Ambitious nickel miner wants to establish carbon-free industrial cluster in the northeast
2023-02-24-canadanickelsup

Timmins mine developer Canada Nickel is pocketing $3.4 million from Ottawa to pilot a technology that treats mine waste.

The funding comes through Ottawa’s Energy Innovation Program and is earmarked for the company’s patent-pending in-process tailings (IPT) carbonation process. It's a proprietary technology developed by Canada Nickel for its proposed Crawford open-pit nickel mine project, 40 kilometres northeast of Timmins. 

As part of CEO Mark Selby's campaign to attract public and private funding to his nickel project, he's been pitching Crawford as one of the world’s great untapped nickel resources and as an emissions-free mine of the future that will follow responsible practices and mitigate any adverse environmental impacts.

The company has spent considerable time in the lab finetuning this IPT carbon capture technology to allow mine tailings (waste rock) to absorb carbon within just a few days. From its latest testwork, the company maintains this technology can store 1.5 million tonnes of carbon dioxide annually during peak production.

Canada Nickel's goal is to create an ambitious “zero-carbon industrial cluster” of mining and manufacturing in the Timmins area.

Crawford is its leading project in its stable of nickel, copper and cobalt exploration projects around Timmins and across northeastern Ontario.

“This funding support is instrumental for innovation in advancing our shared goals of reducing greenhouse gas emissions and transitioning to a low-carbon economy,” said Selby in a Feb. 12 statement.

The company maintains it will have all its government permits for Crawford by this fall at which time a mine construction decision will be made. Construction, conceivably, could begin next year with first production in 2027.

“This funding support is instrumental for innovation in advancing our shared goals of reducing greenhouse gas emissions and transitioning to a low-carbon economy,” said Selby in a statement.

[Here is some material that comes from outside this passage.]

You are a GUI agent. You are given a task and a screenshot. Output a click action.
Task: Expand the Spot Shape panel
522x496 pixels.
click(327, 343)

"The technologies needed to reach Canada's long-term economic and environmental goals are here to stay, thanks to the investments that the Government of Canada is making in state-of-the-art carbon capture and storage. These innovative clean energy projects will help grow the economy, fight climate change and create good jobs for Canadian workers,” said Nickel Belt MP Marc Serré, the parliamentary secretary to Energy and Natural Resources Minister Jonathan Wilkinson.